Wyświetl Pojedyńczy Post
Stary 09-05-2023, 22:35   #6
Cioldan
 
Cioldan's Avatar
 
Reputacja: 1 Cioldan nie jest za bardzo znany
Cioldan podczas "odprawy" na misję, miał jakby z tyłu głowy dziwne przeczucie, że ta misja będzie trudniejsza niż wszystkim się wydaje. Nie chciał jednak wypowiadać na głos swoich obaw, bo przecież złe przeczucie legendarnego Luka Skywalkera było podstawą całej misji. Chyba nie mogło być aż tak źle skoro wysłali właśnie jego i kobietę nazywaną Wędrowniczką. "Przecież to nie może być jej imię" myślał sobie przyglądając się towarzyszce. Nie dość, że był introwertykiem i nigdy nie czuł się dobrze w small-talku, to do tego nie miał jeszcze okazji poznać bliżej osoby niewidomej. Ona nie będzie widzieć jego ukłonu na dzień dobry, uścisk dłoni też nie wchodzi w grę. Utrudni to nieco bardziej interakcję. Wiedział dobrze, że mógłby użyć swoich zdolności by znajomość potoczyła się inaczej, ale ze względu na swoją przeszłość nie lubi ich używać. Zresztą mniej interakcji to raczej miła perspektywa. W środku Sojourn było wystarczająco dużo miejsca na spokojną medytację i ćwiczenia. Mały gadatliwy robot przedstawił im wiele informacji, ale najważniejsza to długość lotu. Zwrócił się do HK-X1:
- kolego, jak nie będziecie zajęci sterowaniem, nawigowaniem czy naprawianiem statku, to bądź tak miły i zagaduj tamtego małego. Dużo gada, a nie lubię jak mi się przeszkadza w yyy- nie wymyślił nic na szybko, także odpuścił dalszą wypowiedź.

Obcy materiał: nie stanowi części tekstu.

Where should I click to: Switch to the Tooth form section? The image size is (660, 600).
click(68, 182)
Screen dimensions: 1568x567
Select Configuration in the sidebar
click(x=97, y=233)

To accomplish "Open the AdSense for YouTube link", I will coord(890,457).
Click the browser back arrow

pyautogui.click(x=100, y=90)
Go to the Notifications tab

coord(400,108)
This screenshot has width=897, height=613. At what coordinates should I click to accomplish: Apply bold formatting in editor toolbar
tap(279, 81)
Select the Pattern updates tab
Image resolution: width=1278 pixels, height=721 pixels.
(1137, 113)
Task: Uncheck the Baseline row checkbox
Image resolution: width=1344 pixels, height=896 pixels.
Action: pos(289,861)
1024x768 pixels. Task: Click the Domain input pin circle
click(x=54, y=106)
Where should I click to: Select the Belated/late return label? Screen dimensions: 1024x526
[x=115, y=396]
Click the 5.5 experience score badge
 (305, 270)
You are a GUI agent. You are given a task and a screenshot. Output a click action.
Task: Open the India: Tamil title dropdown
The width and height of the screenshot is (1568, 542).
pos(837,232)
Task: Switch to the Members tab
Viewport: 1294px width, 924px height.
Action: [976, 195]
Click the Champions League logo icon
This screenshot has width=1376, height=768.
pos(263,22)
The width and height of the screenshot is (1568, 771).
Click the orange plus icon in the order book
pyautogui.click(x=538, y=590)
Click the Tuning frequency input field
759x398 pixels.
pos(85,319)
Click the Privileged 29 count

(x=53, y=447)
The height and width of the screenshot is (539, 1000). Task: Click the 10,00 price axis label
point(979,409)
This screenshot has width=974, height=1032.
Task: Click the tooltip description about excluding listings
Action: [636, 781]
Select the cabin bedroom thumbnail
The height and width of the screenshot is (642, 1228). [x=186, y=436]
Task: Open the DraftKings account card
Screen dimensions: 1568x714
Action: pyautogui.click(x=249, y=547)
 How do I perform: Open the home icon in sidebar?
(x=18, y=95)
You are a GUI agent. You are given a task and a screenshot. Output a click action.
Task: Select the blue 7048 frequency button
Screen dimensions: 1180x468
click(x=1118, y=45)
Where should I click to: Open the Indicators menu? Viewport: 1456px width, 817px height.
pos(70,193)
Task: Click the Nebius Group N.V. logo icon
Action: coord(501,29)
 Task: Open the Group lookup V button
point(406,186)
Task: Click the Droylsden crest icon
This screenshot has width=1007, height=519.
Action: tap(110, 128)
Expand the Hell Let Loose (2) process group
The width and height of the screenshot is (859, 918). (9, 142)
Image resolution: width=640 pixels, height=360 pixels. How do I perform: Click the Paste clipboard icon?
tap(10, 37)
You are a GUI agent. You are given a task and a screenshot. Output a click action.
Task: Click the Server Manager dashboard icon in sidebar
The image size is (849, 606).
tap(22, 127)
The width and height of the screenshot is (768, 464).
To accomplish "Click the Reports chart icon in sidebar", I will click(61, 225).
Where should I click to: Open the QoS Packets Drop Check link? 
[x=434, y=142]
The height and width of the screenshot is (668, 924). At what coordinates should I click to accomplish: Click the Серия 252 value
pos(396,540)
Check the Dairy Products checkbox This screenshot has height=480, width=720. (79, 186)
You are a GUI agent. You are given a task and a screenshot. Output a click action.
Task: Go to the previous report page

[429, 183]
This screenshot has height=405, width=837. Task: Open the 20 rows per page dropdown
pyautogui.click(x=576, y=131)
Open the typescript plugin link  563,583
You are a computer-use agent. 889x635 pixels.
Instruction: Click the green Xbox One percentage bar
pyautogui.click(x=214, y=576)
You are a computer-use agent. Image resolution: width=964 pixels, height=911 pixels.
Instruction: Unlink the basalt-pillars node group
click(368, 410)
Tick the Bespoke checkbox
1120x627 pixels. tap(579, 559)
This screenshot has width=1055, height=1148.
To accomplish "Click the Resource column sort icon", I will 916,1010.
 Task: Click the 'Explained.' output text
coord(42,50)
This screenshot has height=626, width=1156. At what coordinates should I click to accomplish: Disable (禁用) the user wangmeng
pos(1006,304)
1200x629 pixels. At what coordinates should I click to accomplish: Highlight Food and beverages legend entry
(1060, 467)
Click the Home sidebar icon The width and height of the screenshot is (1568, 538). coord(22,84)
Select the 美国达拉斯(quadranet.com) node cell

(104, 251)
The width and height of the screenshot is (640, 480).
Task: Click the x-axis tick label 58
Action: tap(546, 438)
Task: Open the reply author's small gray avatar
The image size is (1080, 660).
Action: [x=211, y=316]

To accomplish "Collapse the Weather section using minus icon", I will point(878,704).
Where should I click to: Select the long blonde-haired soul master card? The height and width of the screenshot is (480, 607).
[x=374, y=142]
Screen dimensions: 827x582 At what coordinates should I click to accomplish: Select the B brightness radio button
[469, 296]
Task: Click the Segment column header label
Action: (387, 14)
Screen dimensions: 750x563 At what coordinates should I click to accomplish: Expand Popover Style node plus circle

Resztę dni spędził tak jak planował: medytował, ćwiczył, czytał. Gdy przemieszczał się ze swojego kącika i spotykał Wędrowniczkę bądź WD-40, zawsze kiwał głową jako swego rodzaju powitanie, jednak z jego wyrazu twarzy bardziej można było wyczytać - jesteś tu, ok akceptuje to. Sytuacja była dla niego jednak inna i po słowach Dasha o zaufaniu, dał z siebie wszystko i do towarzyszyki mówił do tego:
- Cześć.
W jego głowie brzmiało to dobrze. Nie było to dla niego komfortowe, a do tego na zewnątrz brzmiało to oschle i jakby wymuszenie.

Gdy dotarli w pobliże Thaere, podszedł bliżej do droidów obserwować świat w okół nich. Informacja od WD-40 ucieszyła go, już nie mógł doczekać się startu misji na Cularin. Tylko parę minut i ostatni skok. Cioldan poszukał wzrokiem Wędrowniczki i zwrócił się do niej całkiem miło, swoim niskim głosem, ale jakby ... radosnym:
- Wędrowniczka. To nie może być twoje imię. Jak masz na prawdę na imię?.
Był zaskoczony, że cała ta ekscytacja misją, dodała mu odwagi w interakcji z Wędrowniczką. Jednak jeszcze bardziej zaskoczyły go dwa statki, które pojawiły się obok nich. Dodatkowo jeden ze statków zaczął ich wywoływać:

- Uwaga niezidentyfikowany statek. Tu flota Thaere. Znajdujecie się strefie zamkniętej. Natychmiast wyłączcie silniki i osłony i zidentyfikujcie się. Powtarzam, znajdujecie się strefie zamkniętej. Natychmiast wyłączcie silniki i osłony i zidentyfikujcie się…
Cioldan zaczął szybko myśleć {wykorzystuje zdolności poznawcze/badawcze/investigate} "fermony nie zdziałają raczej przez dwie metalowe puszki i przestrzeń kosmiczną... czemu Dash nie wspomniał o zamkniętej przestrzeni?!", po krótkiej chwili zwrócił się do HK:
- przekaż im, że trafiliśmy przez przypadek i właśnie pobieramy dane do skoku dalej. Nie wiedzieliśmy nic o blokadzie.
Następnie zwrócił z błyskiem w oku się do WD-40:
- dasz radę pobierać dane z wyłączonymi silnikami? powinniśmy wyłączyć silniki i jak tylko pobierzesz dane, włączymy je z powrotem i odlecimy na Cularin.
Pierwszy raz odkąd poznał się z WD-40 i jego towarzyszką, pokazał się z innej strony. Emanował pewnością siebie, na twarzy pojawił się jakby lekki uśmiech, na czole nad prawym okiem żyłka uwidaczniała się wraz z jego przyśpieszonym pulsem.